コーヒ―を飲みながらの、夜明けのひとときは、まさにこの年齢なればこそ感知する、至福のひとときと、言うほかはない。目線の先のささやかな庭には、小さき草や花、樹木が春の雨に打たれている。緑と、水のしっとり感、静けさがなんとも言えない。
つくずく、日本という国、風土に生まれてきた幸せを、私は感じる。この雨でおそらく桜は一気に開花するだろう。春はあやしくも、いまだ私の心をかき乱す、波乱の季節でもある。ぶらり名も知らぬ土地に出向き、散策したくなったりするのは、おそらく意識がしっかりしていて、歩ける間はやみそうもない。
さて、帯津良一というお医者様が、(現在76歳)いらっしゃいます。数冊しか読んでいないのですが、この方の死生観にほとんど同意するといっていい気が、現在の私はします。長きにわたって五十鈴川だよりを読んでくださっている方は、何とはなしにうなずいてくださるかもし入れません。
畑の上にいつも雲が浮かんでいてつながっています |
どういうことが書いてあるかは、野暮な感じがしますので、ブログでは書きません。ただお医者様であるのに、医者嫌いを任じていらっしゃるところが、とても信頼できます。
昨夜、夜中に眼が覚めたので、この方の本を読んでいたら、藤原新也さんや、椎名誠さんの本の言葉の引用が出てきて、へーっ、帯津先生は、私の好きな方々の本も読んでいるのだと、ますます人柄に好感を持ってしまいました。
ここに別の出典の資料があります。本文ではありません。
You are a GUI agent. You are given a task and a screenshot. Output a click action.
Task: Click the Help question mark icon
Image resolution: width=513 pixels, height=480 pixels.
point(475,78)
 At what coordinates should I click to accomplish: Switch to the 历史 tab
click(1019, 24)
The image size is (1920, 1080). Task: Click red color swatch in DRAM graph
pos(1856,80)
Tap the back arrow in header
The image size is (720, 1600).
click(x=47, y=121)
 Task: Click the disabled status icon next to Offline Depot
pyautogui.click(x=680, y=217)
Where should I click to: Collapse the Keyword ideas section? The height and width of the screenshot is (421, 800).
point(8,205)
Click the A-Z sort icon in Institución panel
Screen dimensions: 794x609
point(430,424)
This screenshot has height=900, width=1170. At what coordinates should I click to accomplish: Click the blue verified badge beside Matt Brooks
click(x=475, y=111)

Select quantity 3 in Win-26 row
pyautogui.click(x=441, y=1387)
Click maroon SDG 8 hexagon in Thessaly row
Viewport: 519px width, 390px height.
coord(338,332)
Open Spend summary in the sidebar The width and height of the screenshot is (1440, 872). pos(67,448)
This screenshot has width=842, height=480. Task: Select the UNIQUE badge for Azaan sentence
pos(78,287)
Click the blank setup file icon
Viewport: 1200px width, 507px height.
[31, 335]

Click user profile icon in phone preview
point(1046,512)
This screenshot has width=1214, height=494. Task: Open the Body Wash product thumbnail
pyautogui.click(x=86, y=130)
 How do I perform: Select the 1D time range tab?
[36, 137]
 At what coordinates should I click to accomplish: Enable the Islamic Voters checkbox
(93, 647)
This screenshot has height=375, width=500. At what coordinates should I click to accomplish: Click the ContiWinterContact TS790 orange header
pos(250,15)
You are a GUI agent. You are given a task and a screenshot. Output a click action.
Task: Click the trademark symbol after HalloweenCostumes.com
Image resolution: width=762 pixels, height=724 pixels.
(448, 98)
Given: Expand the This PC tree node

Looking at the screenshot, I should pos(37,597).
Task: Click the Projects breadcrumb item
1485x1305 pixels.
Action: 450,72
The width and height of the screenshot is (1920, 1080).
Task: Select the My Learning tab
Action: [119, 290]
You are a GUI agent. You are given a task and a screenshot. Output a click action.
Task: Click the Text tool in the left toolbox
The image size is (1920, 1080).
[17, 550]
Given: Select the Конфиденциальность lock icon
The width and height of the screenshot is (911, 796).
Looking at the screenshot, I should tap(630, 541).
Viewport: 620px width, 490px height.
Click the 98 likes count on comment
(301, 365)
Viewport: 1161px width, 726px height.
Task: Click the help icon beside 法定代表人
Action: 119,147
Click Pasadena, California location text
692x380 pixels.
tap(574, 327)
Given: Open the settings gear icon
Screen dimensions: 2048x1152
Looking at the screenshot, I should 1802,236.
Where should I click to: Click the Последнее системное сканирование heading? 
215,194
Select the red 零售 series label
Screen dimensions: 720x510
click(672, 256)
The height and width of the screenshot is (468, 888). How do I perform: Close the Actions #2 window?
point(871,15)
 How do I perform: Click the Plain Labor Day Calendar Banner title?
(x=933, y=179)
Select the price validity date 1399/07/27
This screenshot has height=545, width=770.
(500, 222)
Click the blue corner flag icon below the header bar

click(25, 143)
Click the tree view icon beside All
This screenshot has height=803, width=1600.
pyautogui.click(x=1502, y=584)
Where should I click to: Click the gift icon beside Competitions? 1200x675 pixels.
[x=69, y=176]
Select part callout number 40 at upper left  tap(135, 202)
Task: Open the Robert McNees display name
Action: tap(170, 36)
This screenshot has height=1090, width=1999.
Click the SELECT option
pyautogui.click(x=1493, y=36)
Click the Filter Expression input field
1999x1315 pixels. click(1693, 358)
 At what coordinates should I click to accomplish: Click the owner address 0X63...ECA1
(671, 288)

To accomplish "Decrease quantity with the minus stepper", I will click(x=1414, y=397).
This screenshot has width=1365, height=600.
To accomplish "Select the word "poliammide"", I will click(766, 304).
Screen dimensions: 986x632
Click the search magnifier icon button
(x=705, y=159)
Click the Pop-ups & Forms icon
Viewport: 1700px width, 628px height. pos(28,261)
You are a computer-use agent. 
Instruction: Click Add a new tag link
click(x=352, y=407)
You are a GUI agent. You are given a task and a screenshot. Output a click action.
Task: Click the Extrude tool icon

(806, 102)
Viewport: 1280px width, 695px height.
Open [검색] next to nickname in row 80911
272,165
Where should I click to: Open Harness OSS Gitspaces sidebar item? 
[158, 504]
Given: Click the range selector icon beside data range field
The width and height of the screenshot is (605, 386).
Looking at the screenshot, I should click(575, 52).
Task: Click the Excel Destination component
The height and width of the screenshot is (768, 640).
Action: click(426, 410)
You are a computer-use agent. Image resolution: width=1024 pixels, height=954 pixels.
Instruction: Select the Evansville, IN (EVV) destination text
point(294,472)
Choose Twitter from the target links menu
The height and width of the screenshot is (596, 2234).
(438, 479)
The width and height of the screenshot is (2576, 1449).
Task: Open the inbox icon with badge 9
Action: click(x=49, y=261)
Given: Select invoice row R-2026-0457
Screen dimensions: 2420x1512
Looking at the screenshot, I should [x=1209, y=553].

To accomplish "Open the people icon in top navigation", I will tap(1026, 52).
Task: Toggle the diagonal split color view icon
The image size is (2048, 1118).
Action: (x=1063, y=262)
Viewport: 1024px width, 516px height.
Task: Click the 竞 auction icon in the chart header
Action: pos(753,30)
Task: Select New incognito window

先生は、お酒が大好きで、人生のラストシーンを日々イメージトレーニングしているのですが、それが人間らしく、生で、ますます好感を持つというわけです。自然体、あるがまま、その人らしい生き方の末に、ラストシーンがあるのだと私も思います。
先生は、映画も大好きで、ラストシーンの優れたフィルムを寝る前、30分DVDで、見られるそうです。私もラストシーンが眼にやきつく映画が好きです。禁じられた遊びのラストシーンなんか、胸が締め付けられた記憶がよみがえり、見た映画館もいまだ思いだせるのは、幸せなことだと思います。
話を戻して、人生のラストに関しての様々な、悔いなく生きるがための覚悟が、さらりと簡潔に記されています。誰にでも読める文章の中身を、我がこととして受け止め、日々実践することは、なかなかに難しきことだとは思います。
が、死の本番のラストシーンは、先生も書いていますが、一回こっきり。映画のようにはゆきません。だからこそ先生は日々懸命に働き、太極拳をし、お酒でわが身を癒します。毎日死と向かい合います。そこに秘められた、念い、覚悟が、すがすがしいのです。
まだ62歳になったばかりの私ですが、いいタイミングでいい本に巡り合いました。読みながら何度もうなずきました。生きつつ死に、死につつ生きる。そして安心し、真の意味での大いなる世界へ還ってゆく。
すべての生き物は、大いなるラストシーンに還ってゆく、そこを見据えて日々を送る覚悟を、還暦を過ぎた私個人は、持ちたく思います。御幣を恐れずに書けば、先生も書かれているように、家族や社会に迷惑をかけて、だらだらと延命したくはないとの思いです。
何かの役に立つ間は、しっかりと動けなくなるまで働きたいたいいとの思いは、何か強まってきました。そのために本を読む時間や、これまでエネルギーを費やしてきた、イベントの企画なんかができなくなっても構わないというくらいに、今は畑で過ごす時間が愉しいのです。
ことほど左様に人間は変化します。一つ一つのことにしっかり取り組んでいると、次なるステージがおのずと開けてくる、そんな気がしています。
ですが、企画をしないということではなく、機が熟し、何か突き動かすものが、裡から吹きあがってきたら、やれる間はいくつになっても企画したいものです。そのための準備は、ささやかに怠りなく磨いておかねばと、思っています。